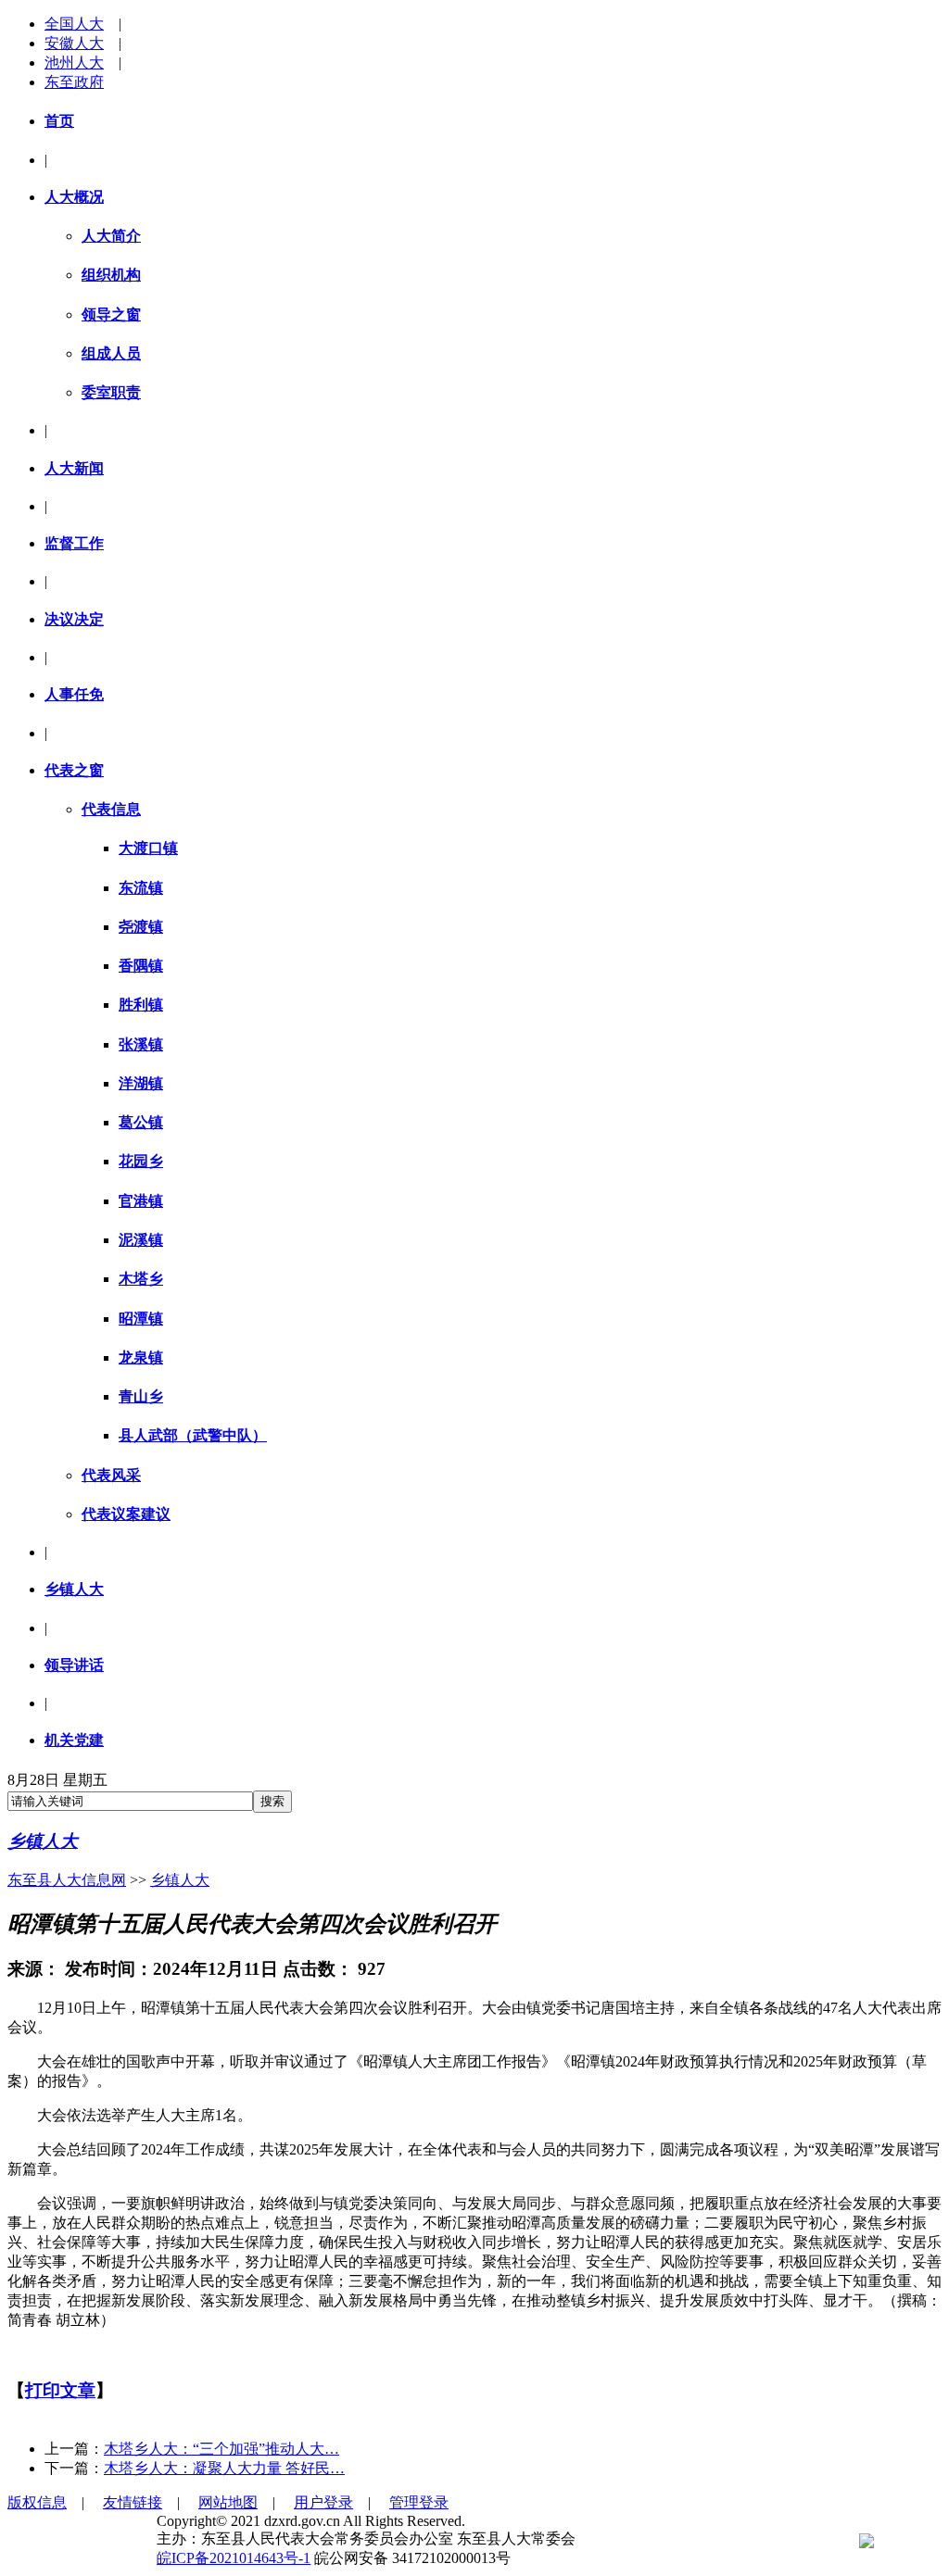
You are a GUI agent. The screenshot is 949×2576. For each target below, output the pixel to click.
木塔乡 (141, 1279)
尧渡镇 (141, 927)
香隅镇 (141, 966)
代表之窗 (74, 770)
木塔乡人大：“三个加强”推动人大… (221, 2449)
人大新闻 (74, 468)
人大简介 (111, 236)
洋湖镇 (141, 1083)
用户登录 (323, 2502)
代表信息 (111, 809)
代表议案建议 (126, 1514)
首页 (59, 121)
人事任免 (74, 694)
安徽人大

=== Exercise prompt ===
Restate the entries verbatim and exclude any pictures.

=== Exercise solution ===
You are a GUI agent. The screenshot is 949×2576. For each target below, output the pixel to click.
木塔乡 (141, 1279)
尧渡镇 (141, 927)
香隅镇 (141, 966)
代表之窗 (74, 770)
木塔乡人大：“三个加强”推动人大… (221, 2449)
人大新闻 (74, 468)
人大简介 (111, 236)
洋湖镇 (141, 1083)
用户登录 (323, 2502)
代表信息 (111, 809)
代表议案建议 (126, 1514)
首页 (59, 121)
人事任免 (74, 694)
安徽人大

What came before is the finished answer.